12. 8-bit Calculations
We’ve covered freezing the graph and optimizing for inference, but we haven’t yet covered quantization. So the next optimization we’ll discuss is converting the graph to perform 8-bit calculations. Here’s an example using the
transform_graph
tool:
~/tensorflow/bazel-bin/tensorflow/tools/graph_transforms/transform_graph \
--in_graph=frozen_graph.pb \
--out_graph=eightbit_graph.pb \
--inputs=image_input \
--outputs=Softmax \
--transforms='
add_default_attributes
remove_nodes(op=Identity, op=CheckNumerics)

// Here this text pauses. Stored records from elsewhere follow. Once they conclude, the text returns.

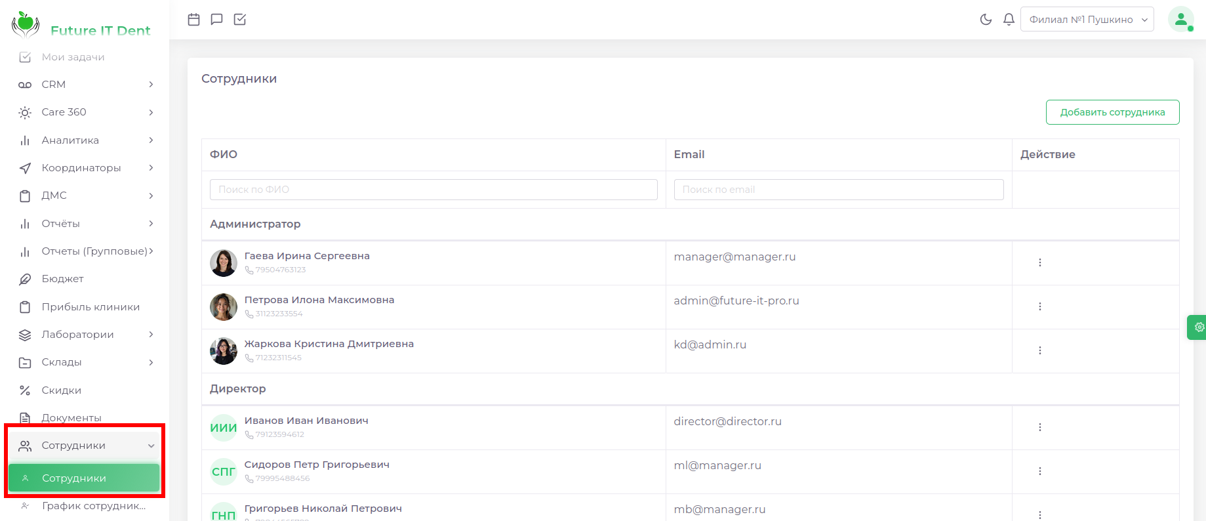
Task: Select Петрова Илона Максимовна's avatar photo
Action: 224,307
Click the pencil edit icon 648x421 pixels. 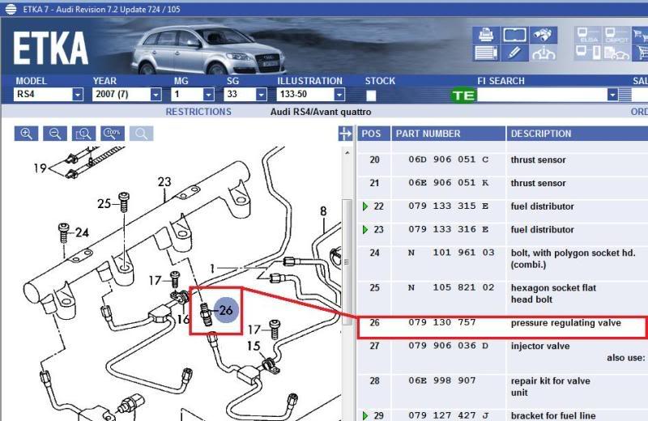click(x=514, y=53)
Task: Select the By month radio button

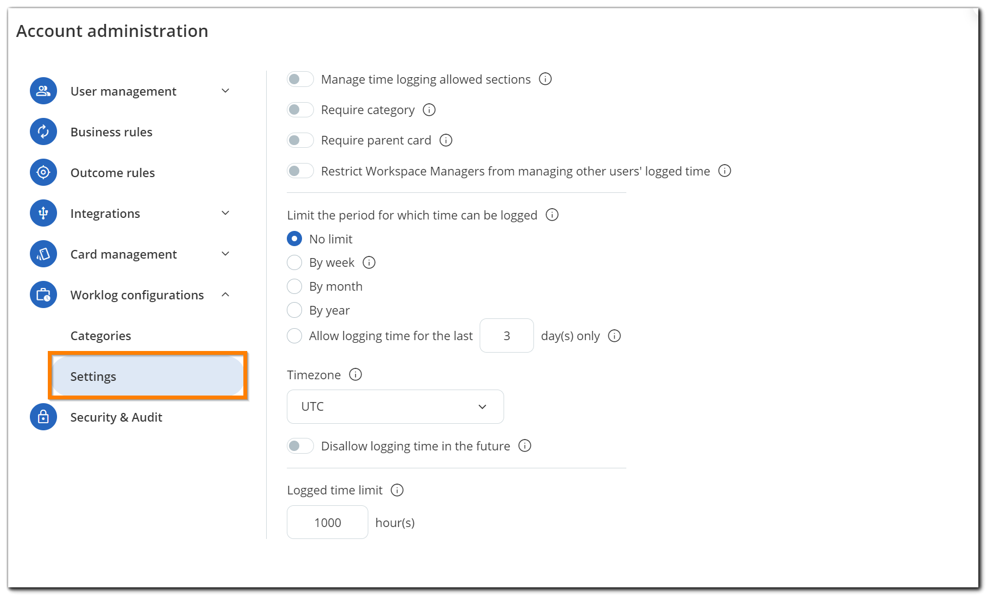Action: pyautogui.click(x=294, y=286)
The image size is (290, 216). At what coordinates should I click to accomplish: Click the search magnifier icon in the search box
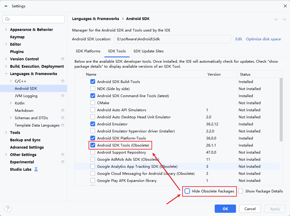(x=7, y=19)
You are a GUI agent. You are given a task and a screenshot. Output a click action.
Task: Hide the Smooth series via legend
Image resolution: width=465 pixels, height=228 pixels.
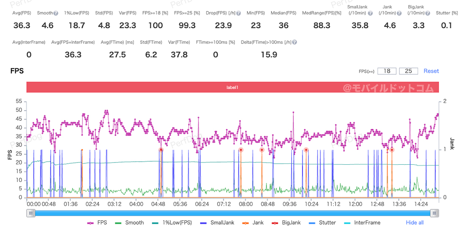tap(129, 223)

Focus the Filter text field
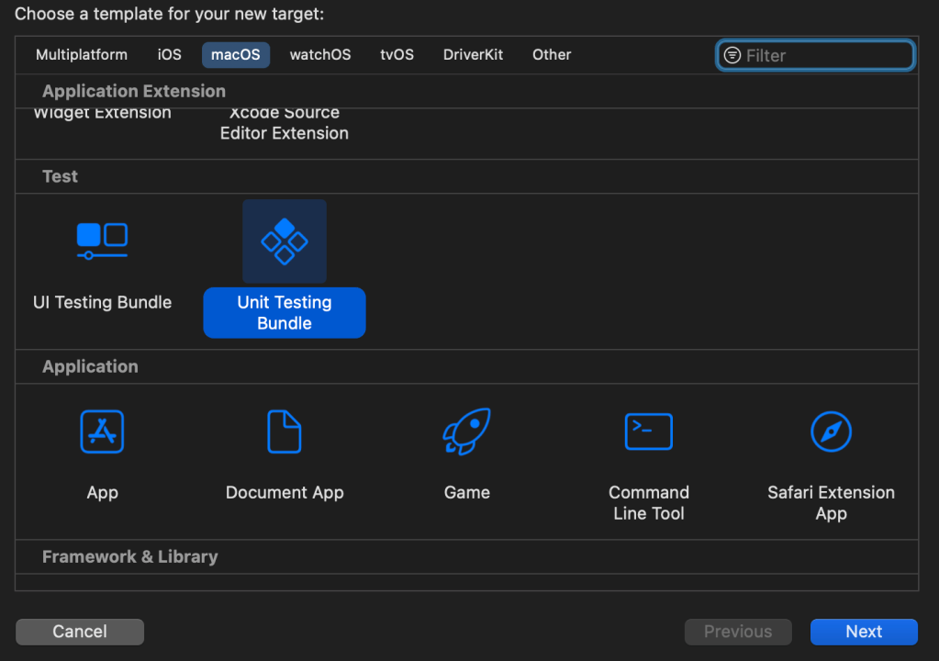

fold_constants(ignore_errors=true)
fold_batch_norms
fold_old_batch_norms
fuse_resize_and_conv
quantize_weights
quantize_nodes
strip_unused_nodes
sort_by_execution_order'
There’s a lot going on here, which you can find more information in the TensorFlow Graph Transforms documentation .
The gist is that
fold
transforms look for subgraphs that always evaluate to to the same result. Then they consolidate each such subgraph into one
Constant
node.
quantize_weights
quantizes values larger than 15 bits. It also adds nodes to convert back to floating point. The
quantize_weights
transform is mainly for reducing graph size. For the desired quantization computation behaviour we’ll need to use
quantize_nodes
as well.
Ok, let’s take a look:
from graph_utils import load_graph
sess, eightbit_ops = load_graph('eightbit_graph.pb')
print(len(eightbit_ops)) # 425
There are 425 operations, that’s more than the original frozen graph! Quantization computation requires extra nodes in general so it’s not a big deal. Nodes that have no quantization equivalent are keep as floating point.